En tout cas, le président Mahamat Deby Itno, cornaquant l'armée et le MPS, a désormais tous les leviers du pouvoir d'Etat entre ses mains. Avec un Parlement dominé aux 2/3 des députés, un exécutif dont les ministres sont tous dévots, tout comme les prochains conseils communaux, il a les coudées franches pour implémenter les réformes dont il s'est prévalu durant la campagne présidentielle. Il est donc attendu au pied du mur pour un Tchad plus solidaire, moins clivant sur des clichés communautaires, voir tribaux qui ont fait le lit des rébellions à répétition. Il a 5 ans pour démentir qu'il a d'autres mérites pour être maréchal et président du Tchad, que d'être né Deby Itno.

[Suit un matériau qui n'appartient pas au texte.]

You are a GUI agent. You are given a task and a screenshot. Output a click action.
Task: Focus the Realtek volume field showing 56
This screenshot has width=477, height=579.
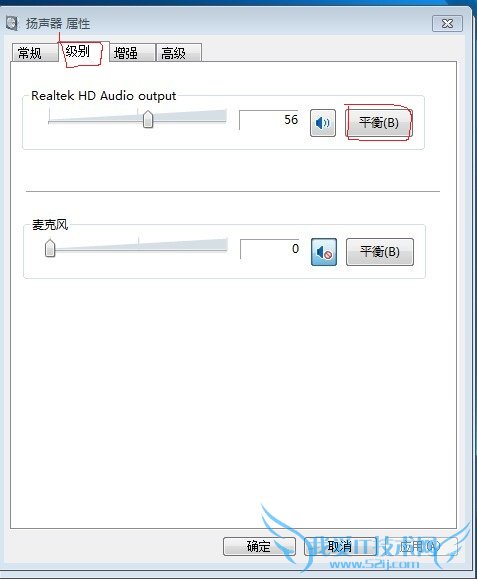click(x=269, y=120)
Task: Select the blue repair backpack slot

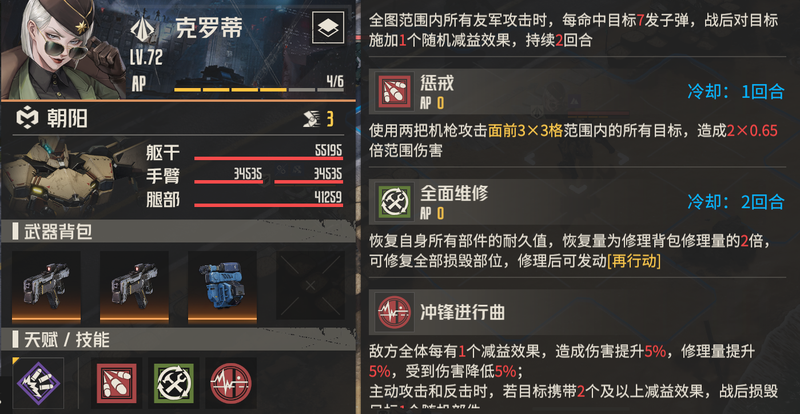Action: pos(222,287)
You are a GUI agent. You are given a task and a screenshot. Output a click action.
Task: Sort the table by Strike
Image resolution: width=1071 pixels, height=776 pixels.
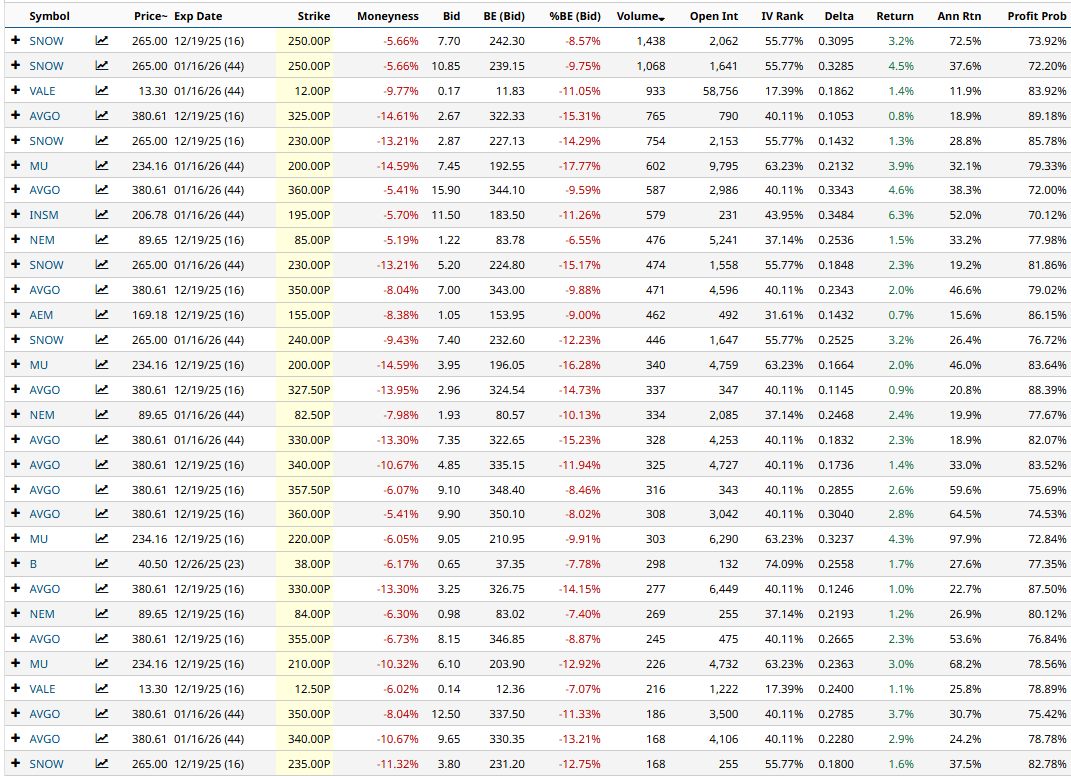pyautogui.click(x=316, y=15)
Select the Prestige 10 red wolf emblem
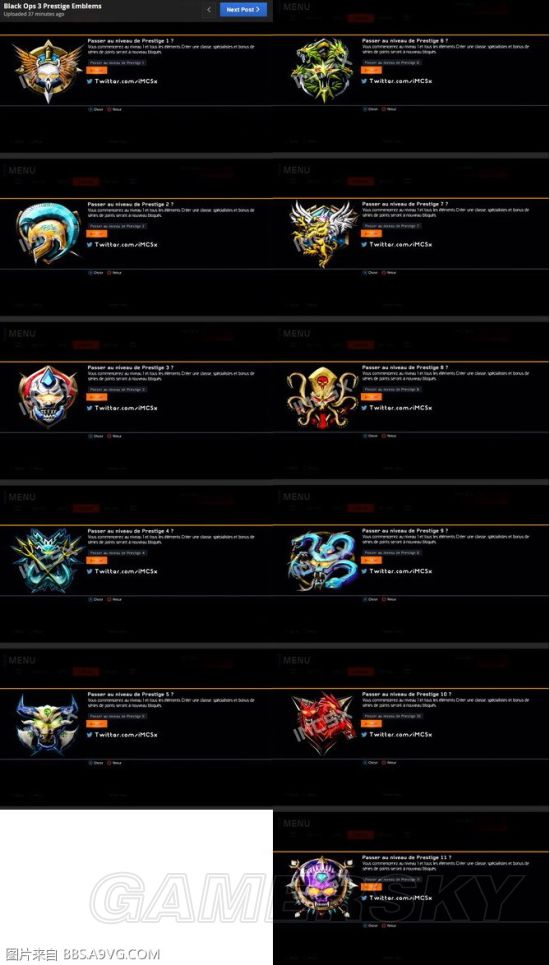This screenshot has width=550, height=965. point(323,724)
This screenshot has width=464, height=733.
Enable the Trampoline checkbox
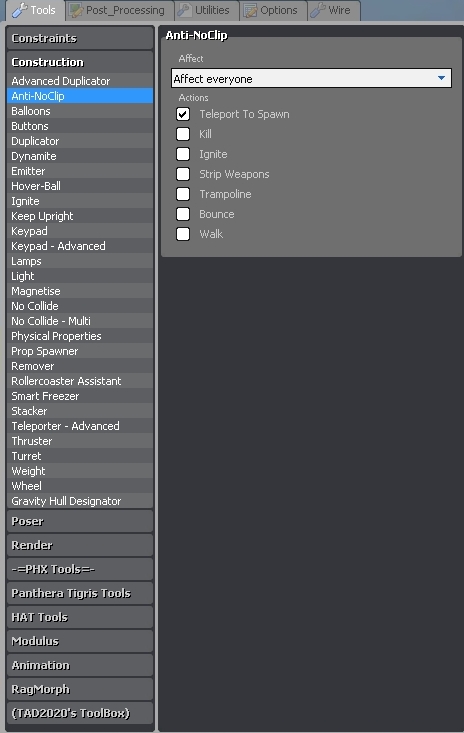click(183, 194)
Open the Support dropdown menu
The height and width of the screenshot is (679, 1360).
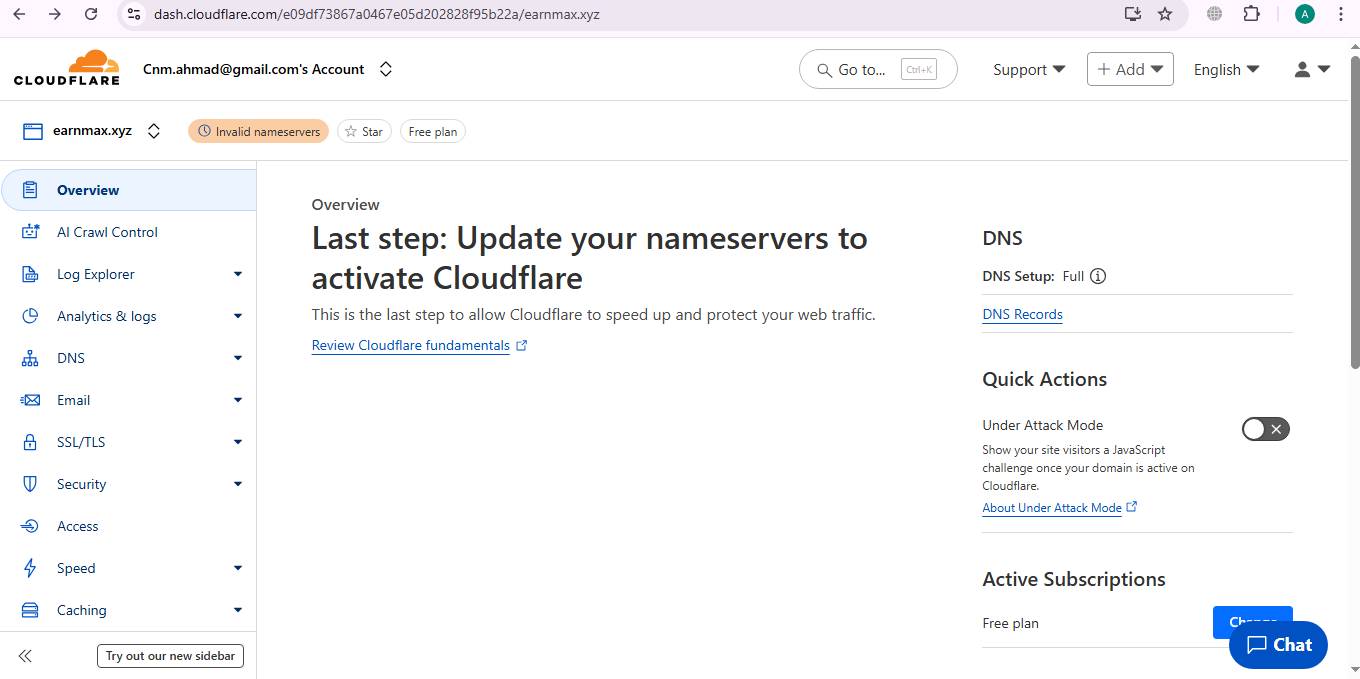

C'est tout le bien qu'on souhaite à ce pays stratégiquement névralgique au coeur d'une Afrique subsaharienne dont les peuples s'éveillent sur les impératifs de souveraineté assumée, de stabilité institutionnelle, de développement socio-économique dans la paix et une nouvelle dynamique de coopération régionale et internationale.
Rendez-vous donc à la fin du premier quinquennat pour un premier bilan. Il instruira si Succès Masra, l'opposant le plus en vue actuellement au Tchad et son parti, Les Transformateurs, sont dans le dur ou le vert. C'est connu, ils ont boycotté ces éclectisons législatives et communales, arguant que les dés du jeu démocratique étaient pipés.
On peut comprendre les appréhensions du parti Les Transformateurs et des autres partis qui se sont abstenus de participer aux scrutins du 29 décembre. Mais peut-on gagner une élection sans y avoir participé ? C'est en participant qu'on détecte mieux les imperfections du processus et qu'on est plus à même de proposer des corrections. Se plaindre en se mettant hors-jeu ouvre un boulevard pour le triomphe de l'adversaire. C'est lui donner des verges pour nous flageller, surtout quand on a été Premier ministre comme Succès Masra. De fait, les partisans de Mahamat Deby ont beau jeu de l'accuser de cracher dans la soupe par dépit, après son échec à la présidentielle. Par ailleurs, ils mettent en avant la diversité de partis qui ont participé à ces législatives, avec à la clé au moins 1 élu pour au moins 30 d'entre eux. Au demeurant, le parti arrivé en 2e position derrière le MPS obtiendrait 10 députés.
Cela crédibilise un tant soit peu la nette victoire du parti présidentiel. Les apparences d'une élection démocratique sont donc sauves.